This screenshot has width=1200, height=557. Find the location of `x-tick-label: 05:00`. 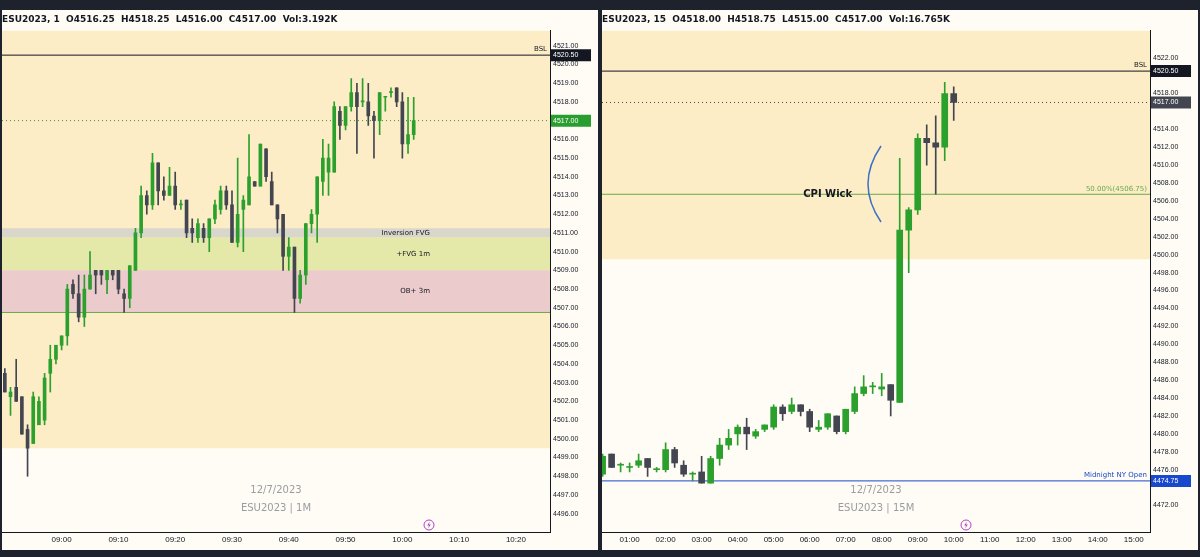

x-tick-label: 05:00 is located at coordinates (774, 540).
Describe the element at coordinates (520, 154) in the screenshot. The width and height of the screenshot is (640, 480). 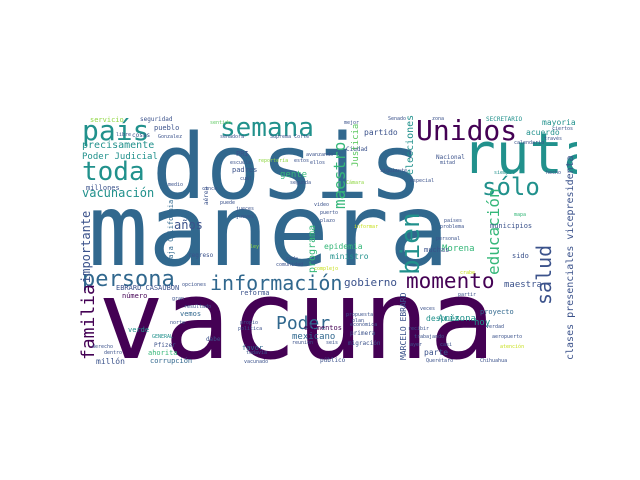
I see `word-ruta: ruta` at that location.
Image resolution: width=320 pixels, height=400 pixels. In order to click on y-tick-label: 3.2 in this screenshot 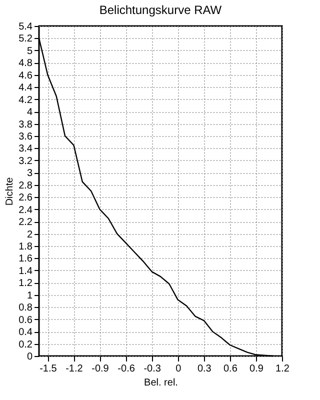, I will do `click(26, 162)`.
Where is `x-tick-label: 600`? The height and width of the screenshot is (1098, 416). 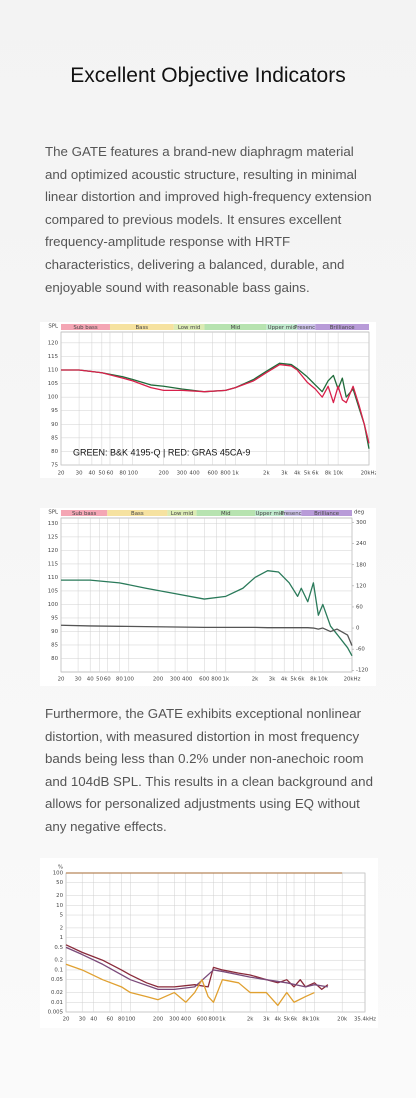 x-tick-label: 600 is located at coordinates (202, 1020).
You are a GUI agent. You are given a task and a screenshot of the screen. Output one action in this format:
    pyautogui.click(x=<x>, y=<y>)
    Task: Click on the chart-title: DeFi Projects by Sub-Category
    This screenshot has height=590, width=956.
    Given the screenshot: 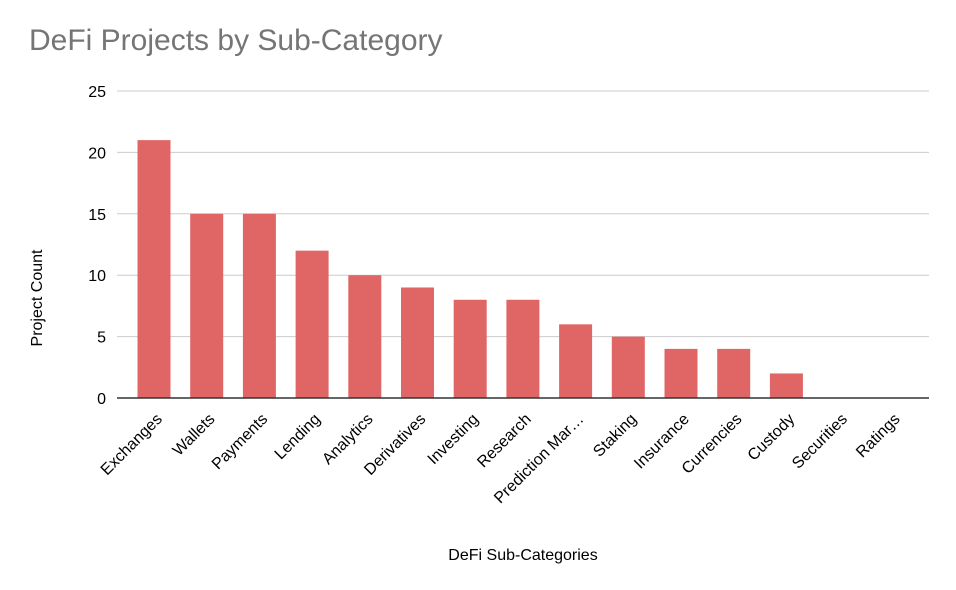 What is the action you would take?
    pyautogui.click(x=236, y=40)
    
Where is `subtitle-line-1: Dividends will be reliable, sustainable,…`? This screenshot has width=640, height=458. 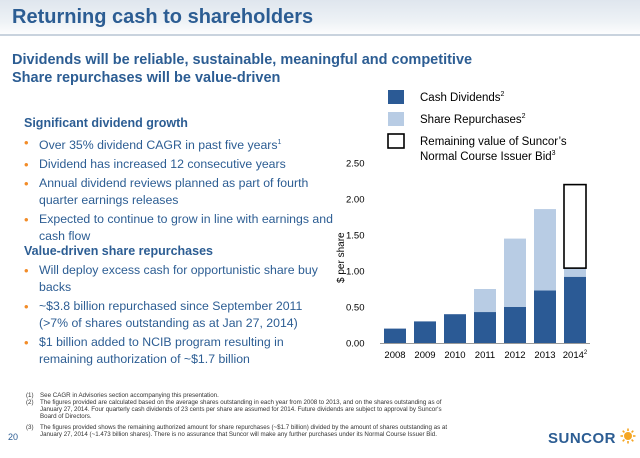 subtitle-line-1: Dividends will be reliable, sustainable,… is located at coordinates (242, 60).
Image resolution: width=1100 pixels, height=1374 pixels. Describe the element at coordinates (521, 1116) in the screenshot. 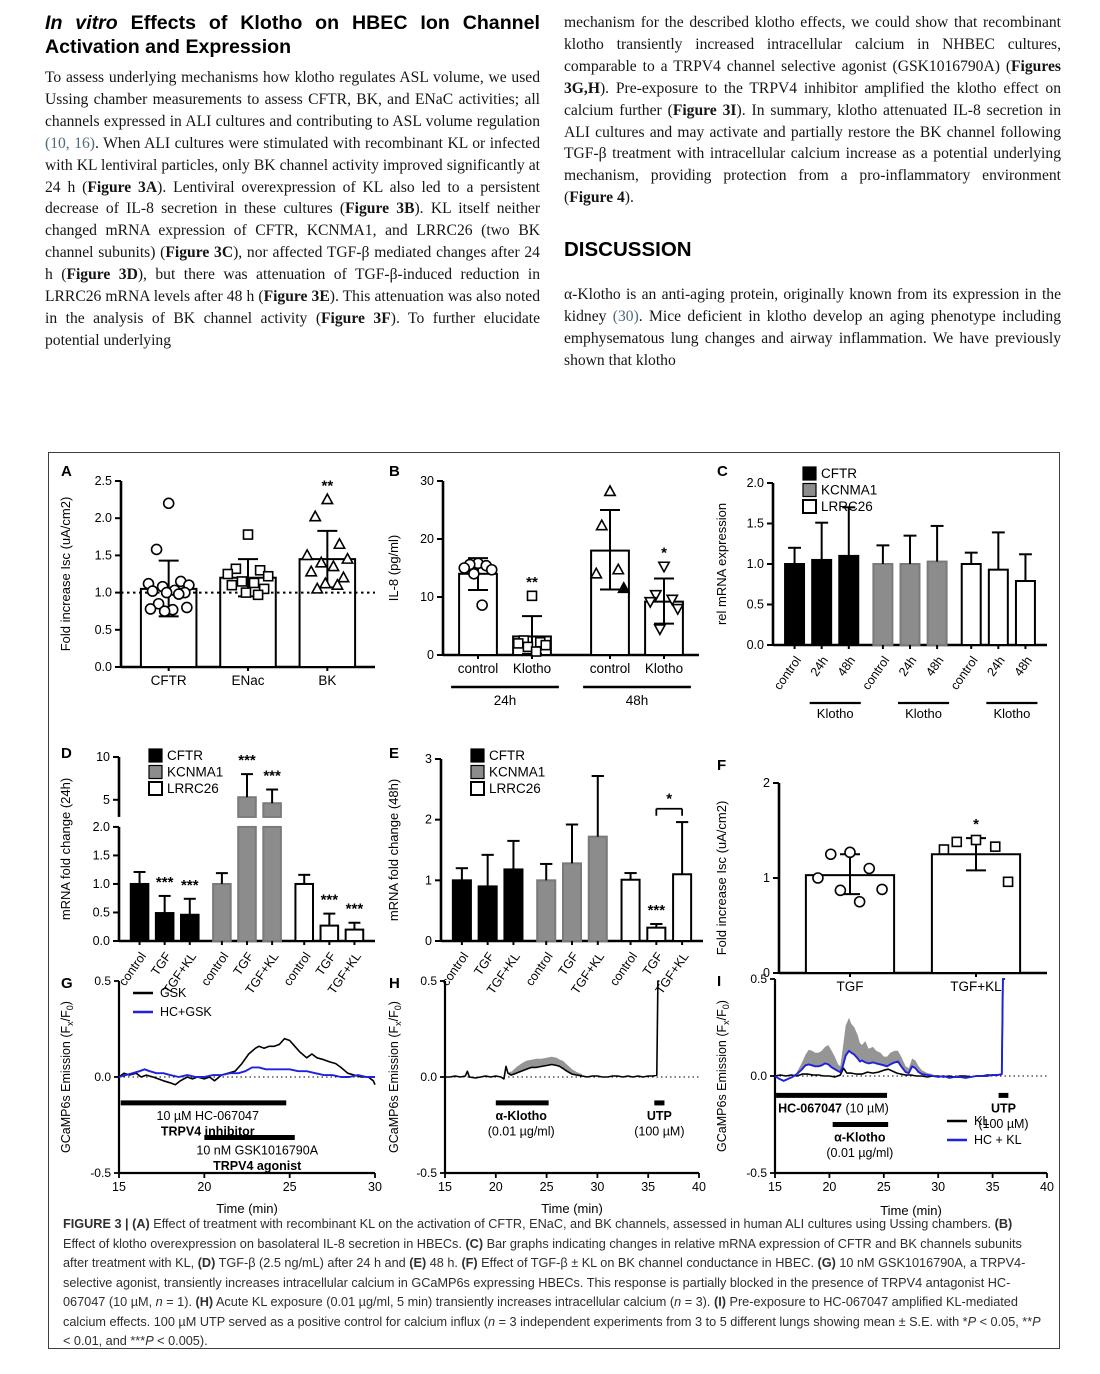

I see `svg-text: α-Klotho` at that location.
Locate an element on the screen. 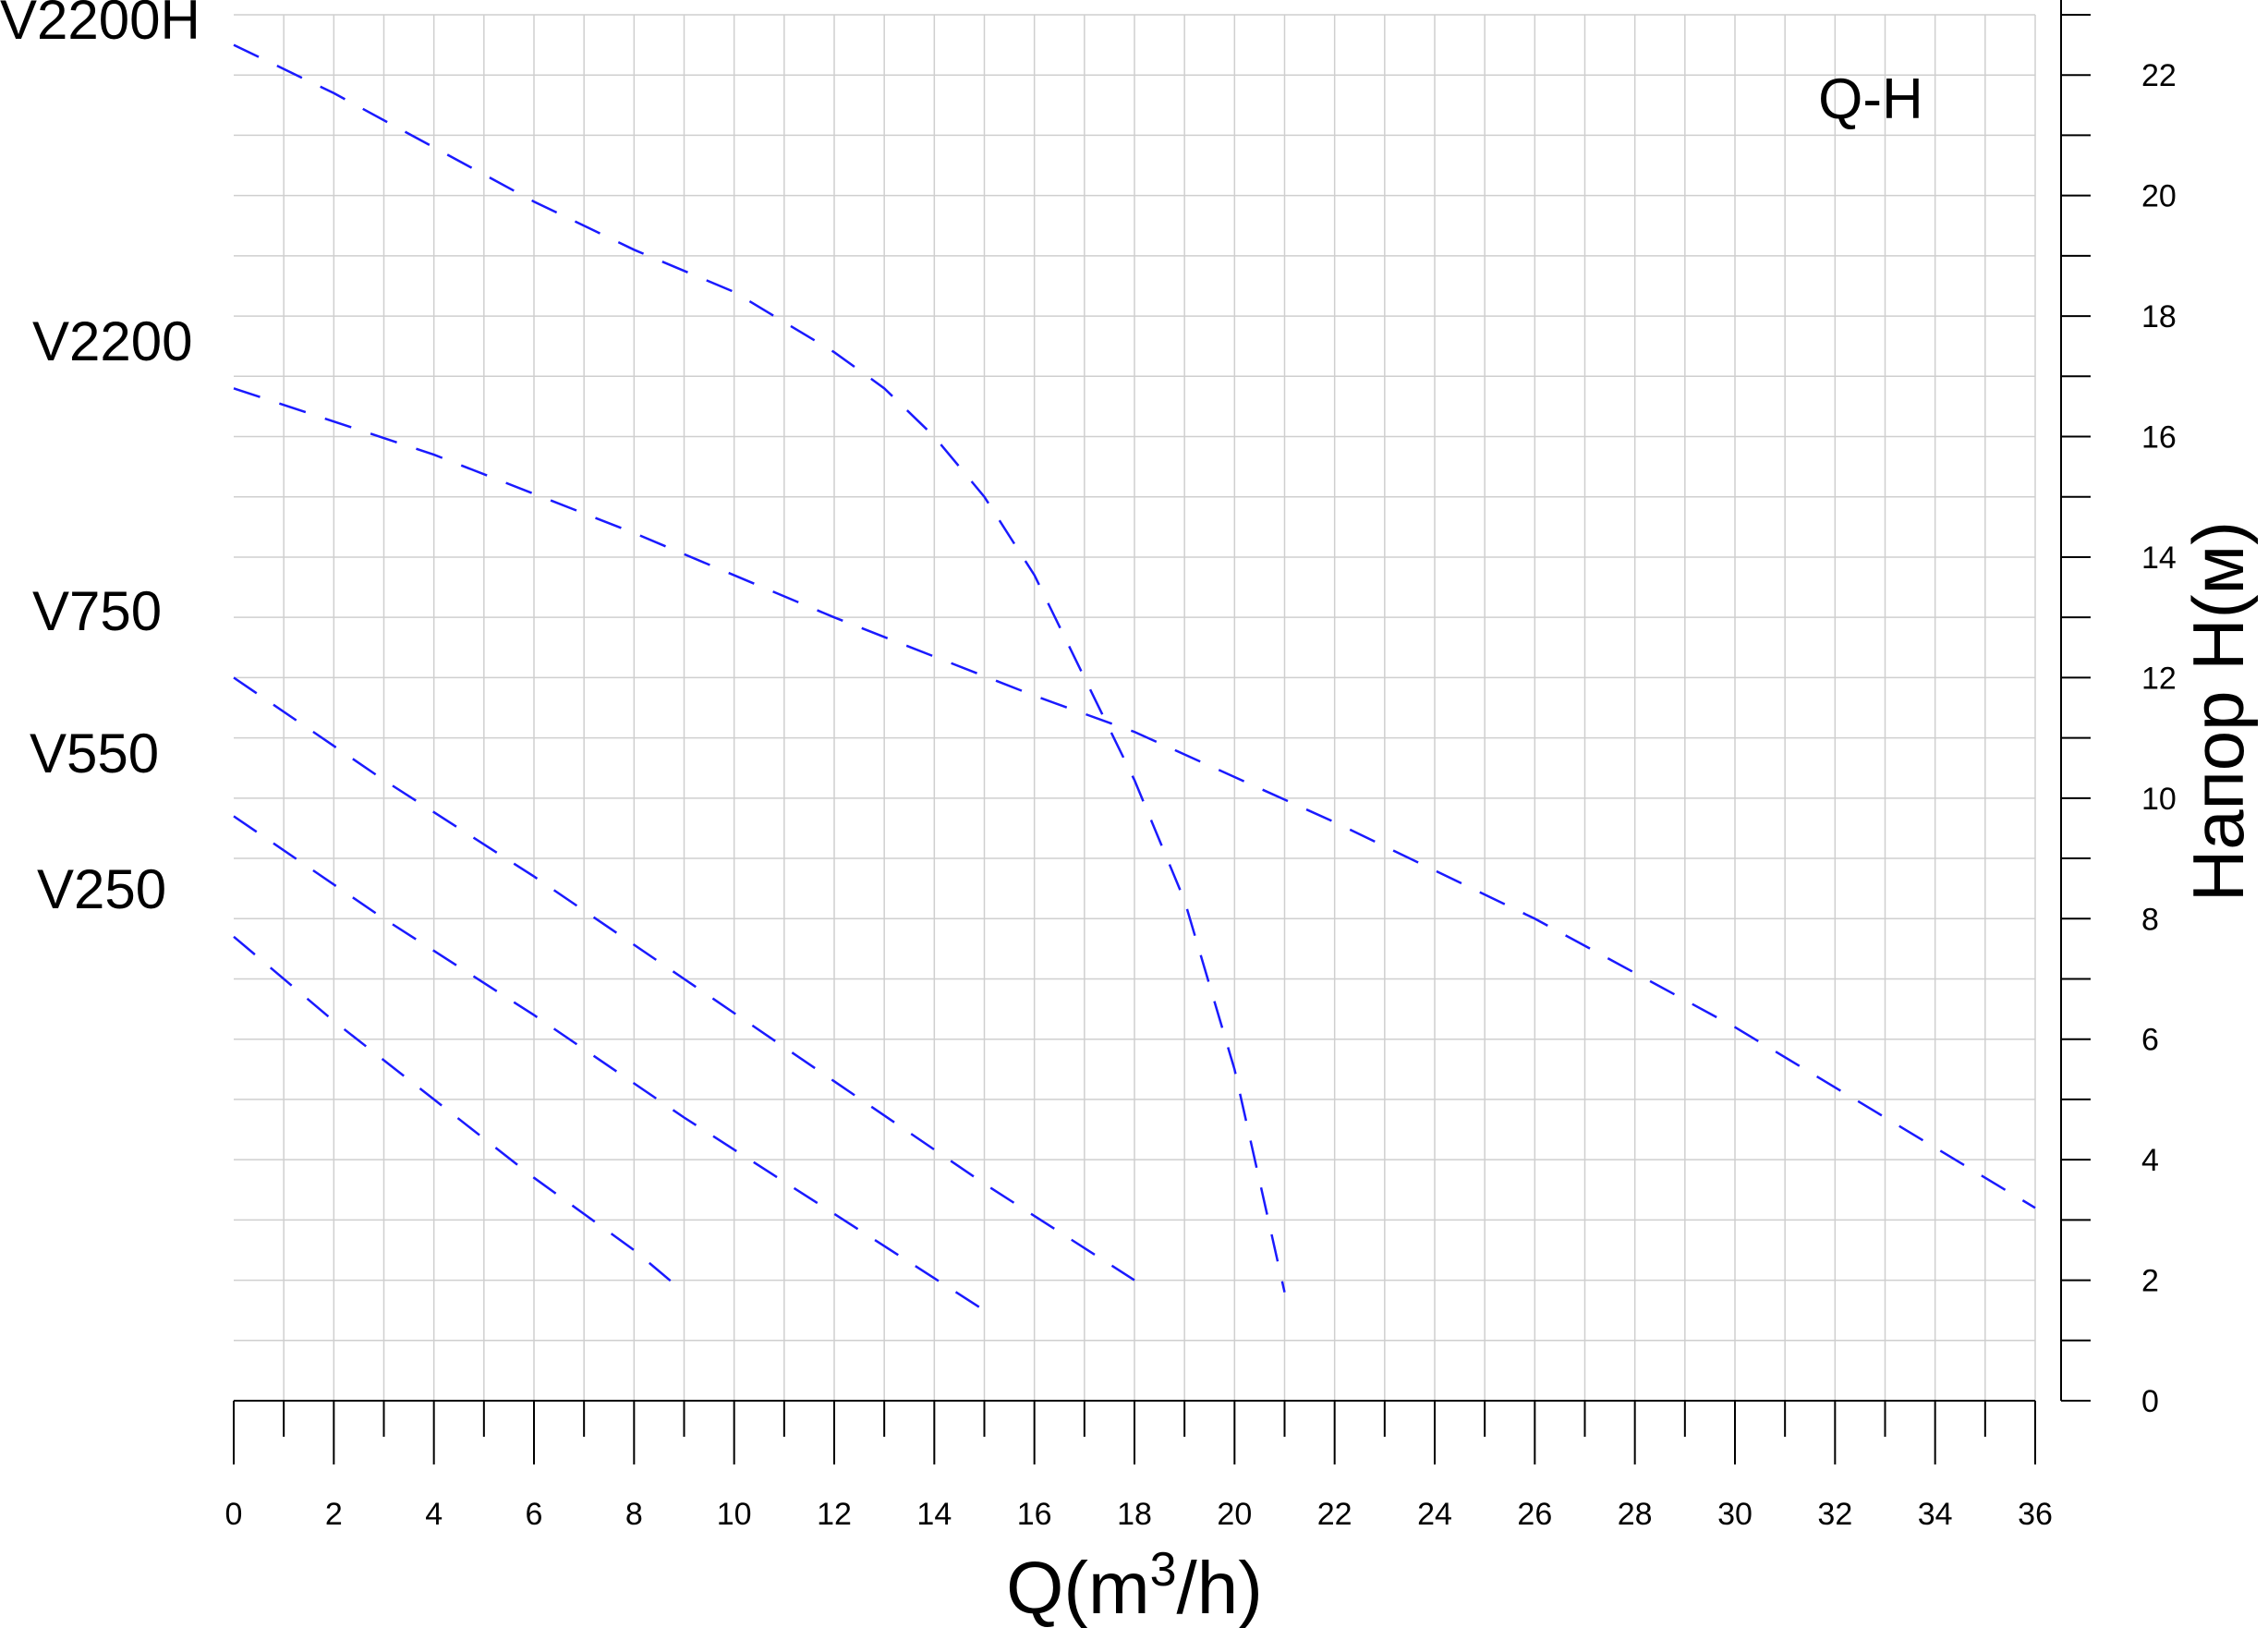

# [EXERCISE DIRECTIONS]
Reproduce the rows verbatim, beginning at the first line and stopping after the line that contains "x-tick-label: 05:00 is". Leave the pictures out of your copy.

# [SOLUTION FOR THIS TASK]
This screenshot has width=1200, height=557. Find the location of `x-tick-label: 05:00`. 

x-tick-label: 05:00 is located at coordinates (774, 540).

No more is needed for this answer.